Tag Parsing C++

Tag Parsing C++

  • Comments 15

Hello, my name is Thierry Miceli and I am a developer on the Visual C++ Compiler Front End team. Although our team is mostly known for writing and maintaining the part of the C++ compiler that analyzes your source code and builds an internal representation from it, a great deal of our effort in the last few years has been directed into servicing the IDE and improving the intellisense experience (refreshers here, here, and here).

Today, I am going to write about a new parser that has been specifically created to provide a fast and scalable way to extract information from C++ source code. This parser is one of our new additions to Visual Studio 2010 and we call it the “tag parser”.

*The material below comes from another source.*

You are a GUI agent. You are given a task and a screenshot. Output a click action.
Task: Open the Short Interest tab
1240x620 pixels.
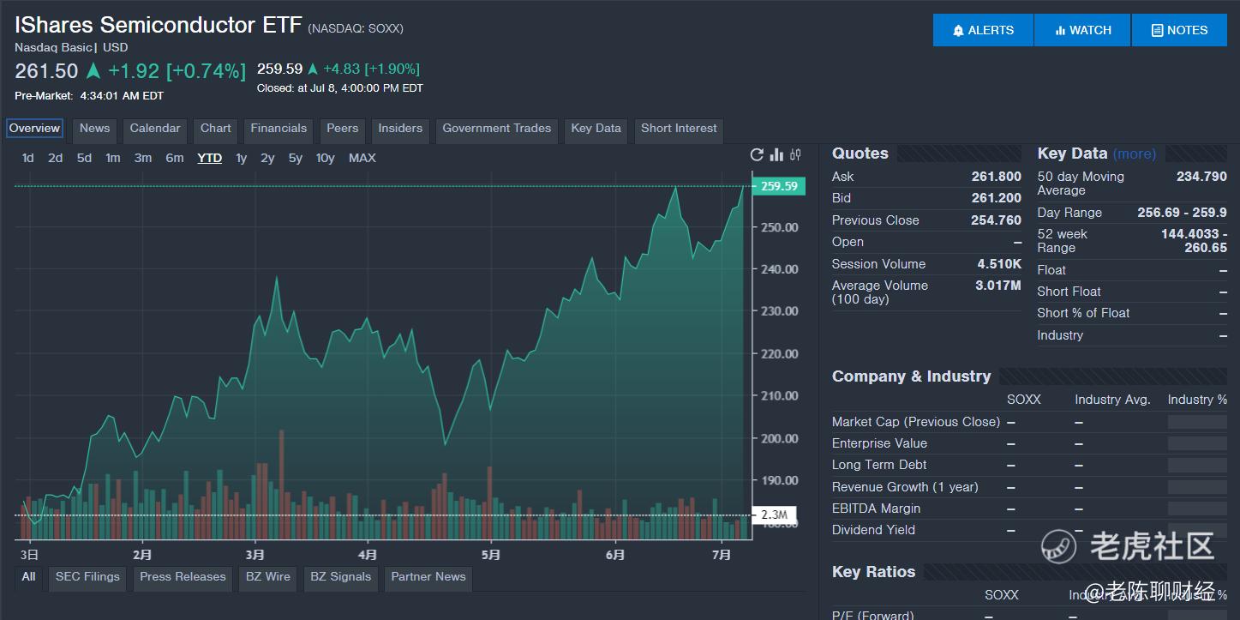click(678, 128)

The tag parser is used in Visual Studio 2010 to populate the SQL database that supersedes the NCB file. All of the browsing features of VC++ rely in some way on results provided by the tag parser. These include Class View, Call Hierarchy, Go To Definition/Declaration, Get All References, Quick Search, the Navigation Bar and VCCodeModel.

A Fuzzy Parser

It is a fuzzy parser, which means that instead of trying to strictly recognize and validate the full C++ syntax (we have an excellent compiler front-end to do that) it lazily matches an input stream of tokens with some patterns. This parser doesn’t populate a symbol table during parsing, it has no notion of types apart from built-in ones, it doesn’t build a full macro context and its unit of translation is a single file (i.e. it doesn’t follow through #include directives). But nevertheless, the parser is able to deal with all of C++, C++/CLI and IDL.

High level of tolerance to incomplete code and errors.

The tag parser doesn’t try to make sense of every symbol or identifier in the source code. It will be satisfied with being able to recognize the different parts of a declaration and their positions in the source file. If a name in the type specification of a declaration couldn’t get resolved by our C++ compiler this would not prevent the tag parser from recognizing the declaration and it will show up in Class View.

The tag parser is somewhat analogous to a human reader of the source code that would just be looking at one unique declaration without knowing much about the rest of the project. He may not know what most identifiers actually represent but he can tell with a high level of confidence what the declaration is and locate its subparts.

In addition to the tolerance to ‘semantically’ incorrect code which is a property of fuzzy parsers, the tag parser has heuristic based error recovery for the most common causes of erroneous code during editing. For example, it will try to detect incomplete declarations or unclosed body of functions definitions.

Dealing with preprocessor conditional directives.

The tag parser’s main role is to extract information from the source code that is then consumed by the IDE browsing features. Because browsing features closely relate to the editing experience it is more useful that the tag parser generates a structured representation of the full source code as it appears in the editor rather than a representation of the code that would get compiled under a specific project configuration.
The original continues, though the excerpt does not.